We could have made more general points about the Housing Bill – indeed, this might be something we yet produce, but the purpose of the letter was to promote and galvanise whatever resistance to the Bill could be mustered in the Lords, before the last set of votes happened. In the end I reluctantly asked one councillor if they'd mind if I took their name off the list. His support was greatly appreciated, but it changed the shape of the co-signatories in the end, as the rest of us were not signing for political loyalties. Neither was the councillor, but it felt at odds with what the letter had become – something from the people directly affected by the remaining bad bits of the bill..

 

Along the way, we had a little bit of celebrity housing advice. Leslie Channon, recently appointed to the Tpas board, got us some pointers from Danny Dorling about how to publicise it. I had a couple of phone-calls with people I respect greatly in the housing world. We mulled over whether it was the sort of thing that should have the backing of more established campaigns like SHOUT, but on balance this would have detracted from what it was: A group of people who are members of various communities, coming together to express our need for someone to stand up for us in the face of what is recognised to be one of, if not the, worst Housing Bill that has ever passed.

 

I sent the letter to Dawn Foster, who very kindly read it over but felt it wasn't quite right for the Guardian Housing Network. This was disappointing for us, but completely understandable. The Letter didn't really have a message criticising the Bill, and nor did it seek to come up with any alternative policy suggestions.
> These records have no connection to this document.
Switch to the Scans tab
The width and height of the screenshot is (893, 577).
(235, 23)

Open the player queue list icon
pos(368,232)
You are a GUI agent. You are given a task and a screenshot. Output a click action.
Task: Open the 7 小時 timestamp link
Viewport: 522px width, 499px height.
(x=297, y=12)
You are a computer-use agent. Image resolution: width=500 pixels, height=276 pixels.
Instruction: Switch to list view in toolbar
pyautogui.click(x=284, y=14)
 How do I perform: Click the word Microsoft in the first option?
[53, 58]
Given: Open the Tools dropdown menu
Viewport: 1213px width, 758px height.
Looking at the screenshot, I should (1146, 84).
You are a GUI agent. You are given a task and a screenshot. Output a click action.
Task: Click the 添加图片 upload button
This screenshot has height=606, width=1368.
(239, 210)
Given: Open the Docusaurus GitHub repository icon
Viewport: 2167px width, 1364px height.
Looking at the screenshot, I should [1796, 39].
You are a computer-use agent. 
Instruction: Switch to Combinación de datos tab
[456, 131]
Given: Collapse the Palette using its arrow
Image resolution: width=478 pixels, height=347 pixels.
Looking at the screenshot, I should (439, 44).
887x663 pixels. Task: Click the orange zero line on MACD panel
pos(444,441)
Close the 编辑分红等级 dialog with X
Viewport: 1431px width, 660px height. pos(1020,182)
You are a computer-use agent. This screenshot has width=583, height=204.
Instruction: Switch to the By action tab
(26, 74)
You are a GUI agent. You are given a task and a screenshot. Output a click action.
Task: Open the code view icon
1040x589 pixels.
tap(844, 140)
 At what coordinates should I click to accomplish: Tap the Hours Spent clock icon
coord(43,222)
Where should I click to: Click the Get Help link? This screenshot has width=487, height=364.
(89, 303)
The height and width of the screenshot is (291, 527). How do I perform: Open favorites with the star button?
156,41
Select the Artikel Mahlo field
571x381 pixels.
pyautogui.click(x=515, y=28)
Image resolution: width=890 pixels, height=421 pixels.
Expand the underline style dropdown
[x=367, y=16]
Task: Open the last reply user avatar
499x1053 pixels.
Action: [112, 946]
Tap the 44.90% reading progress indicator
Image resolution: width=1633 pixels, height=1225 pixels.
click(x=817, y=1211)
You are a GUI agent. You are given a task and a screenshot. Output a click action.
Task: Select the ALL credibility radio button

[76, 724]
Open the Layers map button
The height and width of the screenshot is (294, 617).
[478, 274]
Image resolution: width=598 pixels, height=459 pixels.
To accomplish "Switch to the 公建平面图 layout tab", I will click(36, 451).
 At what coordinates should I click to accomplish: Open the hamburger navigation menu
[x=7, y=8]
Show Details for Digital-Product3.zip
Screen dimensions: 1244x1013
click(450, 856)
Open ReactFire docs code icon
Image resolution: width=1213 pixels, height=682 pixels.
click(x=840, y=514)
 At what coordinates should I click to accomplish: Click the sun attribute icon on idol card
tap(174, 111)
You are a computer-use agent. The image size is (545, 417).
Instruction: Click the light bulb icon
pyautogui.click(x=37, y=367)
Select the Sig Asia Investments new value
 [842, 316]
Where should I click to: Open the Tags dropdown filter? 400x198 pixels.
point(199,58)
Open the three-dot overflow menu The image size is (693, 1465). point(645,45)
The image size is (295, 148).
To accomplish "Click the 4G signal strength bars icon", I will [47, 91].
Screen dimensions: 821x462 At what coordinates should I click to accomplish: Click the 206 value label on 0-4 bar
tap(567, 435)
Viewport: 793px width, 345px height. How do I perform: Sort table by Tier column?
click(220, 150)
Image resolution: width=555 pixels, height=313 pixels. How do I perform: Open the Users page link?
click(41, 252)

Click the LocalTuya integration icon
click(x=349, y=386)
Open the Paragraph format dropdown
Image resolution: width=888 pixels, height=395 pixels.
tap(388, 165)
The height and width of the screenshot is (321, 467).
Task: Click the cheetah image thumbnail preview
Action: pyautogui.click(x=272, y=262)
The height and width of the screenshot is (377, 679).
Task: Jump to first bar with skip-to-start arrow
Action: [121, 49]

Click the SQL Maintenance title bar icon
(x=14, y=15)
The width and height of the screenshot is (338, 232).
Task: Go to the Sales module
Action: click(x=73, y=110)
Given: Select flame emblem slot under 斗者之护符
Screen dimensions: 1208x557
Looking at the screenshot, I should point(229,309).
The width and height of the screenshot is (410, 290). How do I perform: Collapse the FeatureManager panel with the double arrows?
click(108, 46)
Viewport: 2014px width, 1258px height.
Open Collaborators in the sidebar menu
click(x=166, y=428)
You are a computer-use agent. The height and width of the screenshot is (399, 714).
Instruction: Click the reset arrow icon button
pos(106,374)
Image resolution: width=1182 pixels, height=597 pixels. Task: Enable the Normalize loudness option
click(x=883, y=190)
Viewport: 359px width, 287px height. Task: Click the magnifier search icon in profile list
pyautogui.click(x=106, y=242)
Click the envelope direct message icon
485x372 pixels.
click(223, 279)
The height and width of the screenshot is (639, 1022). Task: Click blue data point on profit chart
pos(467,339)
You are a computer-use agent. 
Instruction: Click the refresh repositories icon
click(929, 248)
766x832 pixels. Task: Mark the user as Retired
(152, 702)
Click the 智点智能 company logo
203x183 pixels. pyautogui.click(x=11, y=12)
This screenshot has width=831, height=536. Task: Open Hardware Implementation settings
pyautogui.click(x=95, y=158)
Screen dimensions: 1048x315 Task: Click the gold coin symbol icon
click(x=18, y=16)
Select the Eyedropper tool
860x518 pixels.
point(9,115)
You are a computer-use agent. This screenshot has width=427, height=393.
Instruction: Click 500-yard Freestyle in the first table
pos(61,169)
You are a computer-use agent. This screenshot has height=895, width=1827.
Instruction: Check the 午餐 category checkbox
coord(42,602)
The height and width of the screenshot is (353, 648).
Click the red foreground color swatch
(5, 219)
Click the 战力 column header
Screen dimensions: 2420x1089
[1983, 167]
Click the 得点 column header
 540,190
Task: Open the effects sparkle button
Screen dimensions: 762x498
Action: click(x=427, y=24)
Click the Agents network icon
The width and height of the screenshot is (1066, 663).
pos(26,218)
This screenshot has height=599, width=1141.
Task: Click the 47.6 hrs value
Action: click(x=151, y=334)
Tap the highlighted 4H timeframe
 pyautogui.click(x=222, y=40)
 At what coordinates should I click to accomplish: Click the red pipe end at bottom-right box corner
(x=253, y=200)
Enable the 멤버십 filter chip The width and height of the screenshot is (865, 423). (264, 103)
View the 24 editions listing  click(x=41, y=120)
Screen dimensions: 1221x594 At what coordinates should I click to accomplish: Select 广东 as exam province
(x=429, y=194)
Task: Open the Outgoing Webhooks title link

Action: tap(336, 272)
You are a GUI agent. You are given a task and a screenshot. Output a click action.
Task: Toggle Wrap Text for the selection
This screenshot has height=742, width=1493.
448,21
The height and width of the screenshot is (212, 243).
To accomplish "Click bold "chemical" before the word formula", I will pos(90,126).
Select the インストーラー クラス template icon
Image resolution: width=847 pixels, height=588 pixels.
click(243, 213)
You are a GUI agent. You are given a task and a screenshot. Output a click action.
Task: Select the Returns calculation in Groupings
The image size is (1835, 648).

The co-signatories do all have these kinds of ideas and suggestions, but the letter didn't feel like the platform for them.

 

In the end, 24housing agreed to run the letter, and it was sent to a small number of peers who had been particularly active in seeking to protect individuals and communities. Even this avenue was kept to a small number of people, as I worried about flooding the email addresses of different peers with the same email – something that will often get correspondence and correspondents ignored completely.

 

At the end of the day, I think we achieved what we wanted to. We'd never thought about the letter being mentioned as part of the Housing Bill debate in the House of Lords, but it formed part of Sir Bob's introductory speech as he moved for one more vote on his amendment that sought to give local authorities the right to make a case to the Secretary of State to use money from council homes sold to build more council homes.

 

I felt a degree of elation, but also a slight guilt that I might have added a pressure, however small, that might have influenced Lord Kerslake's decision to make himself persona non grata with peers concerned about the constitutional dangers of the Lords defying the Commons. There was also a sense of disappointment, as the other amendments that we supported as signatories were each removed during the course of the debate.

 

The Bill went back once more to the Commons, with the final amendment, accompanied by the mention of our letter enshrined in Hansard, debated the following day by MPs. Predictably, the Housing Minister chose not to speak about the critical issues of how councils and communities can plan for and build the homes they need. Instead he focussed on the fact that the Commons is elected and the Lords are not, and that the will of one should win out, whatever the facts of the debate are.

 

Lord Kerslake chose not to push the amendment again. By now, even I didn't see the point in contesting it any further. The co-signatories decided to stay in touch, and to keep co-operating on challenging whatever the Housing Act brings next. I can't speak directly for the others, but for me it was a reminder that there's a lot of value in talking to and collaborating with other people who are affected, or who are going to be affected by, bad housing policy. Watch this space, I guess".